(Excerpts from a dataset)
☆ ☆ ☆

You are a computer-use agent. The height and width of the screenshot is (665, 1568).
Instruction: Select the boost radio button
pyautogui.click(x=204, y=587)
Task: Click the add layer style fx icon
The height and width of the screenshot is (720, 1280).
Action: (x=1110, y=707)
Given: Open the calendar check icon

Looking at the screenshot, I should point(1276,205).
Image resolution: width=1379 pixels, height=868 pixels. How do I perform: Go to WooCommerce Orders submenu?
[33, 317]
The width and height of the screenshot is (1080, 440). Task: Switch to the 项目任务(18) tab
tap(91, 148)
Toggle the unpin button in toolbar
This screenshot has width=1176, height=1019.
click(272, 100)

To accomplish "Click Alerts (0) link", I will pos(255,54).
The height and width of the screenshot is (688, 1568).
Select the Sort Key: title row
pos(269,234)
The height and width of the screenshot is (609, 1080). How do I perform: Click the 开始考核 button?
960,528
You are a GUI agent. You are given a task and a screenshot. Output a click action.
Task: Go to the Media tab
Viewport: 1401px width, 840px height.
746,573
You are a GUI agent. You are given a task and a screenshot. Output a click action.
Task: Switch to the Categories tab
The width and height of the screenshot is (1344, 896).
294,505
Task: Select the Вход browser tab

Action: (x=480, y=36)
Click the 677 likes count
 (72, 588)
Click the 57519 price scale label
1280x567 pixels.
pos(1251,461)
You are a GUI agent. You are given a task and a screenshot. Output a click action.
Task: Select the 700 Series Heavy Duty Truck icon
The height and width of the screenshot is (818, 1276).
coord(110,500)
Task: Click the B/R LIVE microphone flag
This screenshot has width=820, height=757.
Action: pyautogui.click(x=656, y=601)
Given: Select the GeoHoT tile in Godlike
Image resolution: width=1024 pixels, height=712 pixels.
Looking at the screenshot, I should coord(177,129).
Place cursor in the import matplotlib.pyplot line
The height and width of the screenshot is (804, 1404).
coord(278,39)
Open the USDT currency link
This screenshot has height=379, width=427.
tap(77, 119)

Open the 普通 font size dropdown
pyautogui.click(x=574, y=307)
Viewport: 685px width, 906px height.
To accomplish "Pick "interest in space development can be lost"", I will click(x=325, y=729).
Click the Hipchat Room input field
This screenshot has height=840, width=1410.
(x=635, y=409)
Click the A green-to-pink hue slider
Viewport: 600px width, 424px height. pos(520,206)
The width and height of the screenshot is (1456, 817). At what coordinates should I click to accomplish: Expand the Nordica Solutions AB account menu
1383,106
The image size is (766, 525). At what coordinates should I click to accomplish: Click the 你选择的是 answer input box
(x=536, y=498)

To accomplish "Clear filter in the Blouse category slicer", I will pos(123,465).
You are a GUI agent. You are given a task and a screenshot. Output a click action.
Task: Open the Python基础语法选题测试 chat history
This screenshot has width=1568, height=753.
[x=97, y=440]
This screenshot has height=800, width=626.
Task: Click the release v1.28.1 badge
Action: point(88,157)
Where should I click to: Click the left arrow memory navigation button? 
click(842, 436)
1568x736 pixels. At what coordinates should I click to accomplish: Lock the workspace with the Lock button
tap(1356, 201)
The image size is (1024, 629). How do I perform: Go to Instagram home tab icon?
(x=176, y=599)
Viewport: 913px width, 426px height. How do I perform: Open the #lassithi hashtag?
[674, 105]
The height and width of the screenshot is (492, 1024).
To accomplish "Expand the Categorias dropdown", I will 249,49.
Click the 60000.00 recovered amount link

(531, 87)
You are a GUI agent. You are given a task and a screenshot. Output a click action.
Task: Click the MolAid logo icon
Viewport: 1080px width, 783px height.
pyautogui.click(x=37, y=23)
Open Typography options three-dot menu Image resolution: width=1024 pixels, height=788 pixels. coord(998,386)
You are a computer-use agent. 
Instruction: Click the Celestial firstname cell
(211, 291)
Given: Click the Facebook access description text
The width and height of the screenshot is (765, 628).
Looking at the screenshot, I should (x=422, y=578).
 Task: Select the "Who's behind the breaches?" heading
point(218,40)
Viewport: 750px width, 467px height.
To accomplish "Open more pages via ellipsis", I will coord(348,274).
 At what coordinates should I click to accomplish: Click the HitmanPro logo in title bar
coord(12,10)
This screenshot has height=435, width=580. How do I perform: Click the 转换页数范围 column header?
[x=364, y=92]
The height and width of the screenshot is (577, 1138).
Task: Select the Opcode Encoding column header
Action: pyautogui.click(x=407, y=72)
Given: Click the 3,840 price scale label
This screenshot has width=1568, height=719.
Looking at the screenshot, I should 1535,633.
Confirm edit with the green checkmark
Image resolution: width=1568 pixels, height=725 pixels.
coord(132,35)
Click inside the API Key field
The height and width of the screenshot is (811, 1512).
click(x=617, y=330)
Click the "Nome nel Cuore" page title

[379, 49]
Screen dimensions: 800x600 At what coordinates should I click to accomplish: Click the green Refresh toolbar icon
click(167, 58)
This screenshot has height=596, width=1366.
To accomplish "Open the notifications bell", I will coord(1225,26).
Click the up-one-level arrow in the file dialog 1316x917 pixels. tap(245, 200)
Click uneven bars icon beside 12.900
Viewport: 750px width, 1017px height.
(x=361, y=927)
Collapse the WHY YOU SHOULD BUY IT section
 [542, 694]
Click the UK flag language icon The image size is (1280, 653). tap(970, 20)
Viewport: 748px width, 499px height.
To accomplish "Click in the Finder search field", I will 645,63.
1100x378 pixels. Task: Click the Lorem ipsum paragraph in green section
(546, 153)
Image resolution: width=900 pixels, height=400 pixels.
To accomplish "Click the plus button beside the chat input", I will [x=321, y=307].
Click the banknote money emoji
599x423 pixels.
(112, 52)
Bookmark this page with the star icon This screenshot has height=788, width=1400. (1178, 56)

☆ ☆ ☆

Going through the records above, count the lines that hold "computer" and answer with the count alone.

Solved exercise — 2